Like many new teachers, Wendt contemplated quitting but, with a friend’s encouragement, he stuck with it. Wendt began thinking about his own learning experience and decided to shift his approach, focusing more on motivating students through project-based learning. At the time, he had unknowingly started to develop the teaching and learning concepts that would become Discover Create Advance.
Ultimately, his goal was to make a difference in the lives of students, especially the ones who did not think they were any good at school. He also wanted to increase the numbers of students entering STEM fields.
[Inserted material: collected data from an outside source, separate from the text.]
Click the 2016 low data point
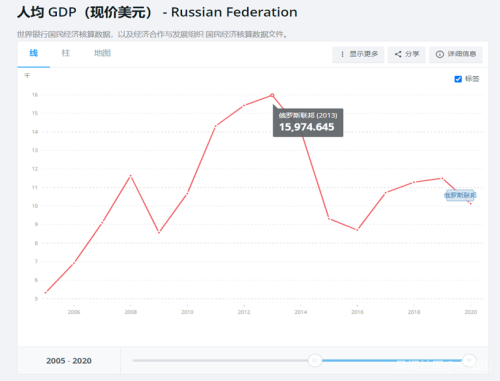Viewport: 500px width, 381px height. pos(357,230)
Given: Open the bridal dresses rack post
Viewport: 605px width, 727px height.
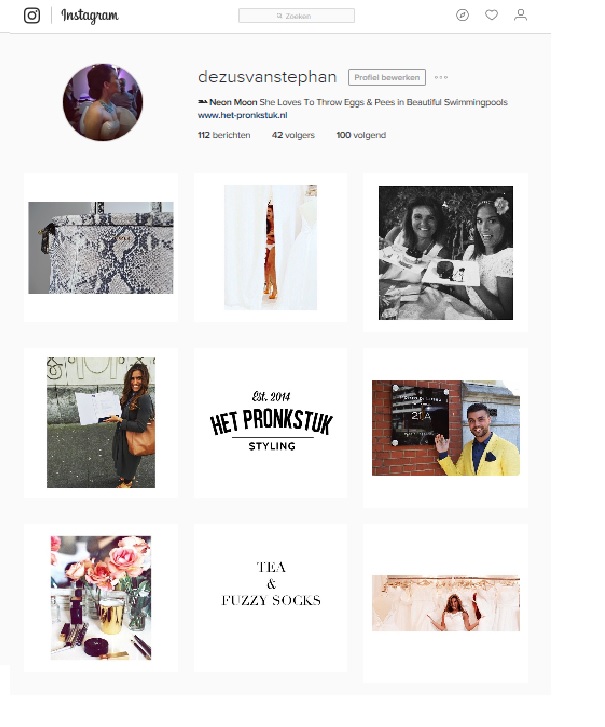Looking at the screenshot, I should 446,603.
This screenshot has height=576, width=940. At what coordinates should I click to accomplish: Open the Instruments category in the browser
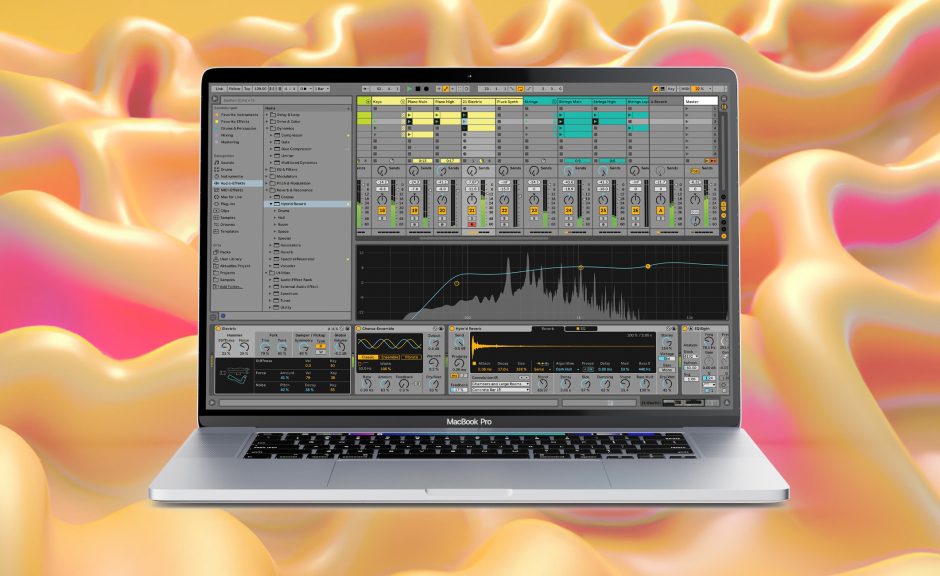point(228,176)
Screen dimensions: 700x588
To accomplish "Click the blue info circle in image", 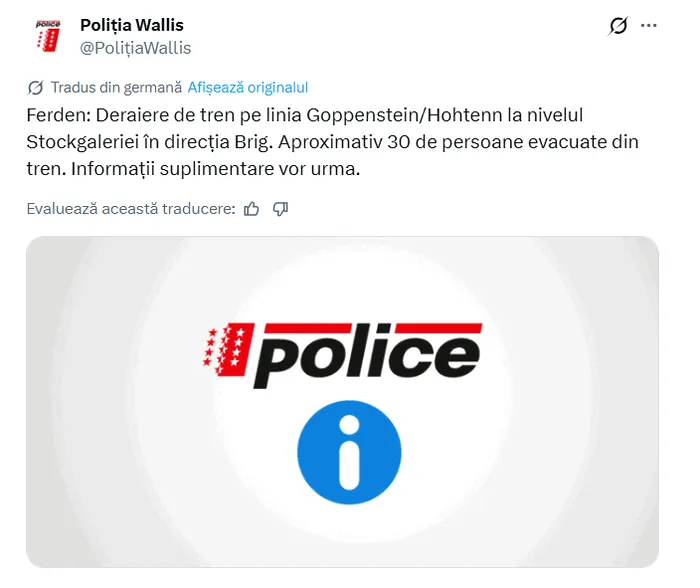I will point(349,452).
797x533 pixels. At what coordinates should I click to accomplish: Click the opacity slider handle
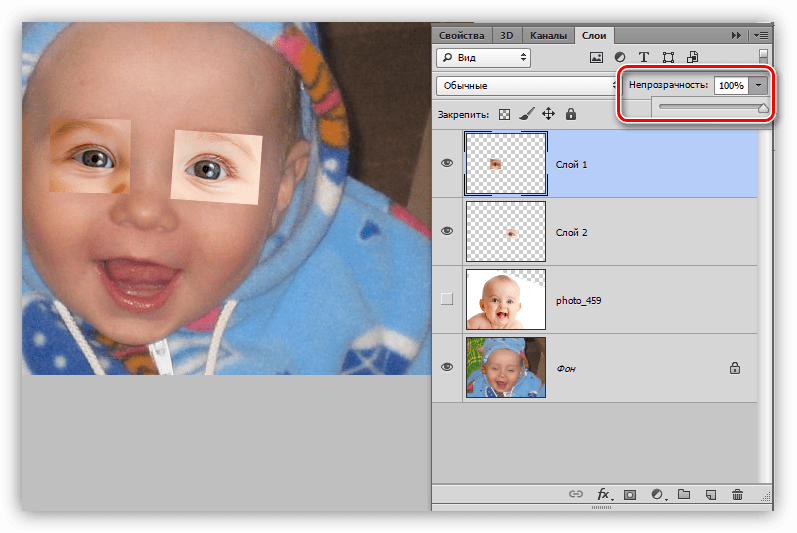763,108
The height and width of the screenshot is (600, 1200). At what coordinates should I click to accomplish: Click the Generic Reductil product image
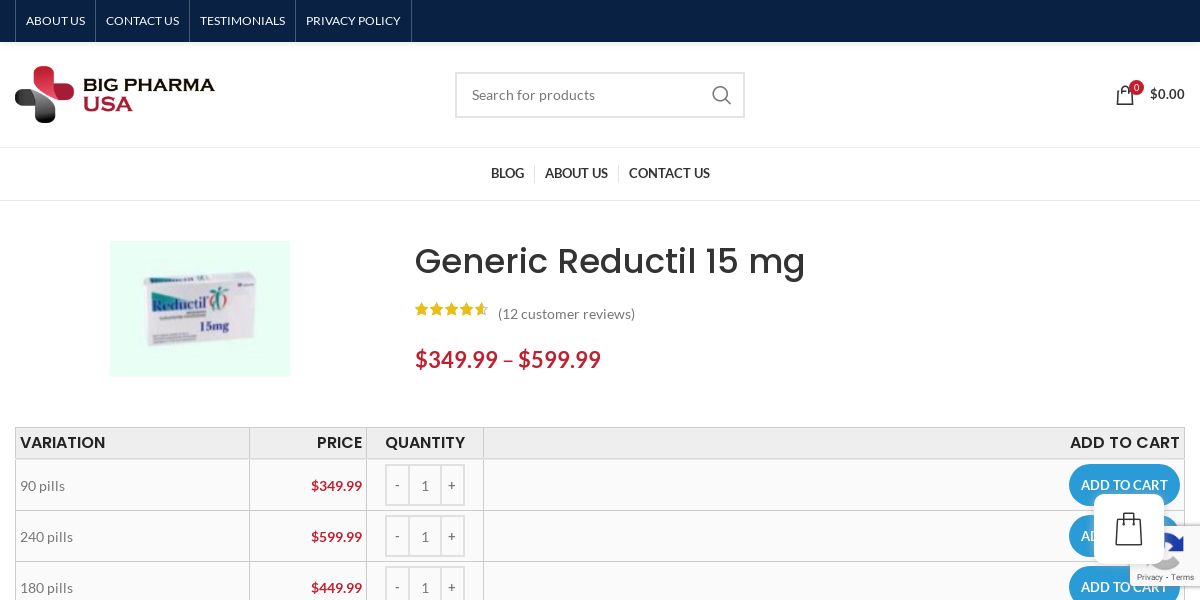click(x=200, y=308)
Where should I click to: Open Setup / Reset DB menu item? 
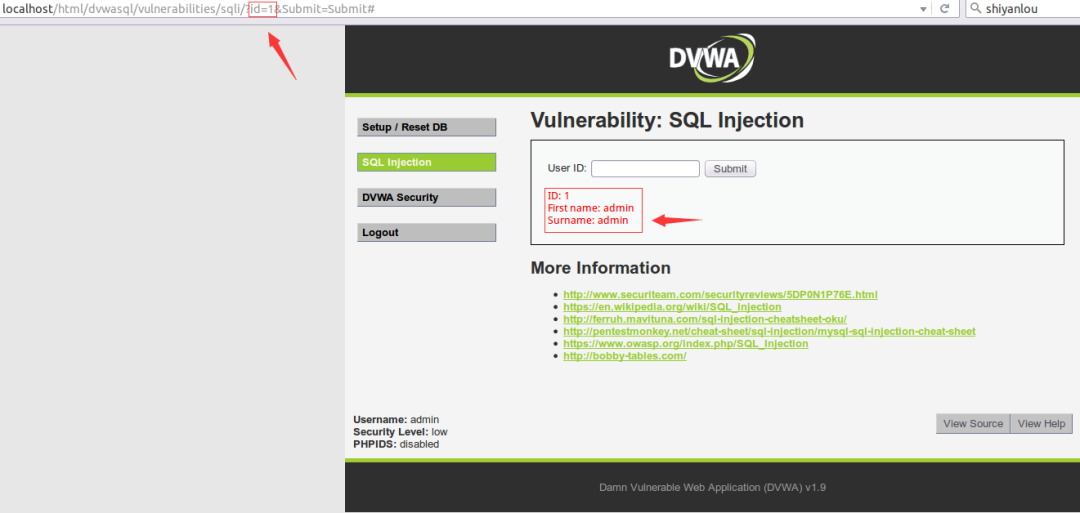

As Wendt explains, there is a demand for STEM graduates, but the U.S. is lagging behind in the quality of math and science instruction and fewer students are pursuing careers in fields like engineering.
Wendt focused his energy on creating an environment conducive to learning and giving his students a chance to explore sophisticated concepts. He partnered with organizations and devoted community mentors to build meaningful learning experiences for the students. After three years, High Tech High Media Arts saw a 400 percent increase in students declaring STEM majors. Wendt wondered whether it could be scaled up.
The thought of expanding the ideas behind DCA is what brought Wendt to HGSE and particularly the newly-developed Doctor of Education Leadership Program.
“The goal of the program is to transform the sector and that’s why I came here,” he says. “Harvard and the Ed.L.D. nurture so many different approaches because the problem is too complex for just one solution.”
During his time at HGSE, Wendt says he has appreciated the opportunities to take courses at other schools. He has sought advice from faculty across the university on DCA.
The third and final year of the Ed.L.D. Program features a residency at a leading education organization. Wendt’s residency will be at Khan Academy, a nonprofit organization that offers educational resources online to students, teachers, and educators. Wendt will work specifically on hands-on learning.
“We have to create an ecosystem of applied learning and provide rigorous content in such a way it can be accessed by everyone,” he says.